Sunday, March 24, 2019

BUFF ’19: The Unthinkable


What happens when a paranoid invasion thriller comes out of the country that gave us Ingmar Bergman and Lukas Moodysson? You can expect some serious angst. Alex, an emotionally damaged electro-experimental musician, has enough neuroses for all of Scandinavia. However, the mysterious crisis that befalls Sweden might just be the catalyst that reconnects him with his estranged father and the great love of his life in filmmaking collective Crazy Pictures’ The Unthinkable, which screens today during the 2019 Boston Underground Film Festival.

Alex and Anna were once a thing, but he let his family strife and resulting mental hang-ups undermine their pastoral teen romance. Years later, he is an arrogant musician (specializing in distorted piano stylings), who is out of touch with most of his old friends and family. Yet, he happens to cross paths with Anna again just as strange things start going down—like explosions in transportation hubs, drivers losing control of their cars, and planes falling out of the sky.

Everyone automatically accepts Daesh’s statement taking credit for the explosions, except Alex’s father Björn, who is good at connecting seemingly unrelated dots, because he is a paranoid conspiracy loon. He has some ideas about who might be responsible. Not to be spoilery, but they rhyme with Gagamir Spewton. Alas, the scruffy nutter hasn’t been wrong yet, much to his chagrin.

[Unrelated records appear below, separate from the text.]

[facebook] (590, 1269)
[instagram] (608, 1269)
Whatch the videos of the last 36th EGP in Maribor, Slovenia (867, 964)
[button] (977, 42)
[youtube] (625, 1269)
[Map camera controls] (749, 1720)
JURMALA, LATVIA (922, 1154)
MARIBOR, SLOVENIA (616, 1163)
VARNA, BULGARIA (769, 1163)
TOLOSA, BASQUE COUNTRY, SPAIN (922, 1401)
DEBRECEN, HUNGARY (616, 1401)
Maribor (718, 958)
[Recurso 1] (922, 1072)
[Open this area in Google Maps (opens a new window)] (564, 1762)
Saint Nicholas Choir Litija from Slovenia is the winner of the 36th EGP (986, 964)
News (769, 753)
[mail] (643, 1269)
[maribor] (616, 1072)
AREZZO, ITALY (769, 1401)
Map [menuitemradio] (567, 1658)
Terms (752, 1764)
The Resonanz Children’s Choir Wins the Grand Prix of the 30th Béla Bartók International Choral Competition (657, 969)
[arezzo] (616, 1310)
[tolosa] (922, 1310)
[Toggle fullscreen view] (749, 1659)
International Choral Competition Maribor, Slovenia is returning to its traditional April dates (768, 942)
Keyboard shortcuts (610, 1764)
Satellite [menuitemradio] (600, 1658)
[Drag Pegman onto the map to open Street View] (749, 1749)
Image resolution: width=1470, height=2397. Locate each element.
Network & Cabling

Unthinkable is basically a disaster melodrama that incorporates a handful of genre elements, but Crazy Pictures deftly keeps raising the stakes and cranking up the tension (and the family drama). Look hard enough and you can find elements of Red Dawn, X-Files, and Autumn Sonata. Frankly, Alex is more than a bit of a pill, who quickly taxes our patience, but it is rather fascinating to watch the older, wiser Björn suss out to the dastardly plot afoot.

There are also some remarkably well-coordinated scenes of multiple car collisions and plummeting helicopters, both in terms of special effects and stunt work. Unthinkable has stuff that can hang with most of what you find in Roland Emmerich’s latest films. Alas, it also has dreary old Alex.

If you want to see moody and petulant, then brother, Christoffer Nordenrot delivers it in spades as miserable Alex. On the other hand, Jesper Barkselius shows tremendous range as Björn, running the gamut from cringy abusive parent to remorseful alienated crank. Lisa Henni is also somewhat bland as Anna, but they are Swedish after all, and big, earth-shaking spectacles are usually not the most flattering actor’s showcases.

Perhaps the scariest thing about Unthinkable is how realistic it is, especially the closing coda, which clearly implies who is most likely the responsible supper-villain. It certainly establishes how much of a bummer Armageddon could be, yet it makes it all look tremendously cinematic. Recommended for fans of apocalyptic cinema, The Unthinkable screens tonight (3/24), as the closing selection of this year’s BUFF.